Симона спросила, не скажет ли она несколько слов в память об отце. Адель сказала, что лучше не надо. На самом деле она не представляла, что могла бы сказать об этом человеке, которого знала так мало.
Сама эта тайна питала ее обожание. Она находила его декадентским, необычным, неподражаемым. Красивым. Он с пылом говорил о свободе и революции. Когда она была маленькой, он показывал ей голливудские фильмы шестидесятых, твердя, что лишь этот стиль жизни достоин существования. Танцевал с ней, и Адель едва не плакала от радости и удивления, когда он поднимал ногу, вращал носком и исполнял пируэт под Нэта Кинга Коула. Он говорил по-итальянски – по крайней мере, она так думала – и рассказывал, что когда-то ел чайной ложкой икру с балеринами Большого театра в Москве, куда его отправило учиться алжирское государство.

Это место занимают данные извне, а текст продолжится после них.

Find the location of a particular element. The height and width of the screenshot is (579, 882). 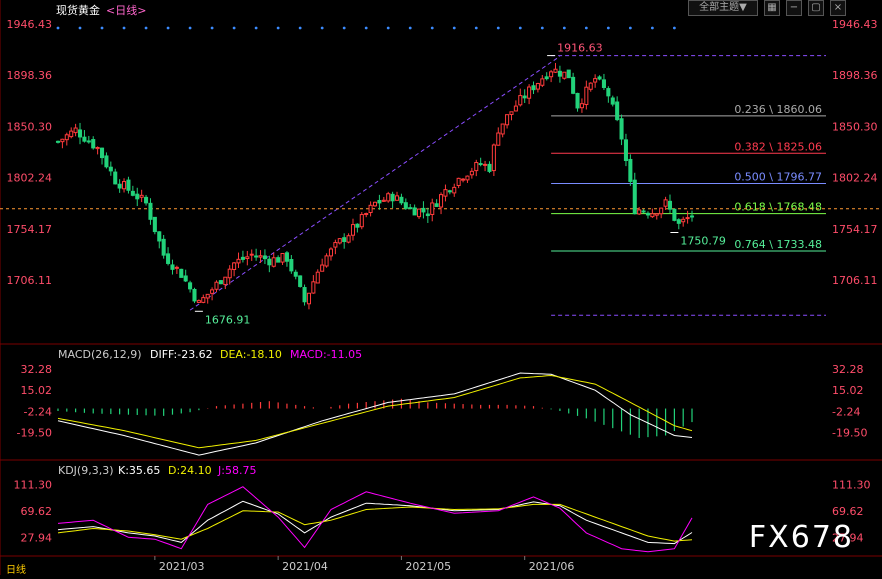

macd-tick-left-3: -19.50 is located at coordinates (34, 432).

Иногда, когда на него накатывал приступ меланхолии, он пел по-арабски песню, смысла которой он им так и не раскрыл. Набрасывался на Симону, обвиняя ее в том, что она оторвала его от корней. Приходил в ярость, становился несправедливым, кричал, что все это ему не нужно, что он прекрасно мог бы послать все к черту и жить один в каком-нибудь скромном месте, питаясь хлебом и маслинами. Говорил, что хотел бы научиться пахать, сеять, работать на земле. Что ему понравилась бы мирная жизнь крестьян его детства. И что ему даже случается завидовать им, как птица, устав от долгого полета, завидует муравью. Симона смеялась жестоким смехом, бросавшим ему вызов. И он не уходил. Никогда.